Kyrie Irving Laments Stephen Curry Moon Landing Controversy

Kyrie Irving found the brouhaha over Stephen Curry‘s ill-fated joke about the moon landing being fake bothersome.

Irving says such incidents make it hard for athletes to speak their minds.

Curry vowed to take up NASA on their offer to visit their lunar lab in Houston.

Per the Boston Herald:

“I hate it has to be a subject of something like that where we’ve been taught science, taught in our classroom certain things, and then you get older and you start coming into things you have questions about,” he said. “It’s natural to do that as an adult, as a kid, anything like that. Sometimes I feel like even myself, you can speak ahead of yourself, whether or not you believe it or not, and you end up getting caught because you’re on this false platform of a thing where you’re not even a human being anymore.

“You’re now extrapolated for all the information that you know and think, and now you have to fit a mold of something that you’re clearly not,” said Irving. “You’re more than just a basketball player that puts it in the hoop, and they subject you to being just that. It’s a little unfair at times. Obviously we’re not as educated in terms of schooling, in terms of knowledge of going to school and university as everyone.”

Irving admitted that moments like Curry’s moon comment, or his own flat earth moment, can be preserved beyond normal shelf life thanks to social media.

“Look at what social media has done nowadays. I don’t like to say anything on Twitter, but one thing someone says with a check next to their name is the biggest thing going,” he said. “Nothing is really original. It’s just history repeating itself all over again. We’ve had people in history say some things that they believe and they’ve stuck with their whole entire lives, whether they be prominent individuals in society or not.

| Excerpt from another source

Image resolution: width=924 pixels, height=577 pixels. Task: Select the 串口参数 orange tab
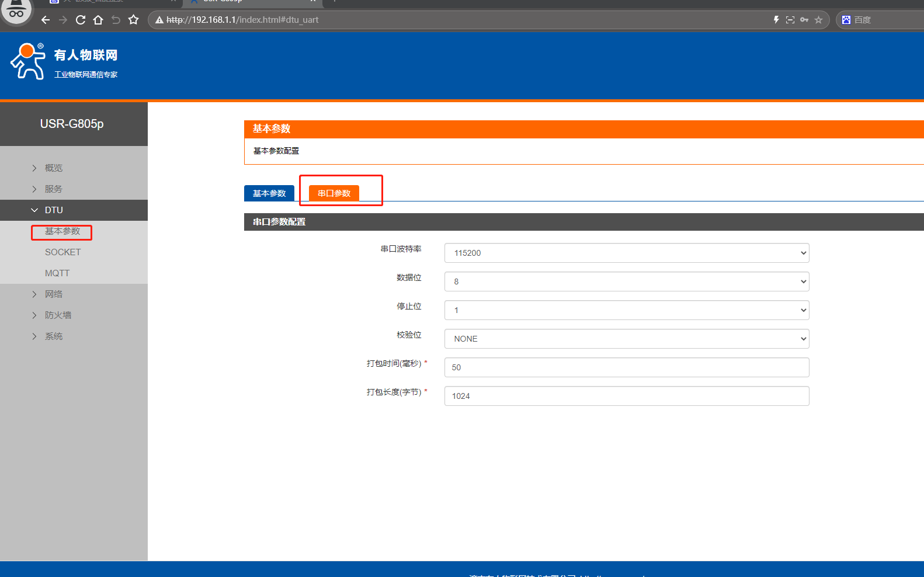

“I try to not pay attention to that mold at all. I try not to pay attention to whether it is insulting or not. I don’t live my life based on biases or judgments,” he said. “It’s society, though. We live in America where people say (expletive deleted) all the time about one another. It’s mean, bad, kids see it, everyone gets a piece of it. Then it’s the next story, the next thing that is coming out of someone’s mouth. There’s world hunger going on, there’s political things going on, there’s so many higher things going on in the totem pole of society that matter to human beings. But, hey, Steph Curry says he doesn’t believe in the moon. It’s on CNN and they say that we’re just jocks. We’re just athletes. But it’s on your channel. So you know what I mean? Like we’re that but you don’t want us to be that. So whoever you is, then I don’t know what that mold is you want me to be in.”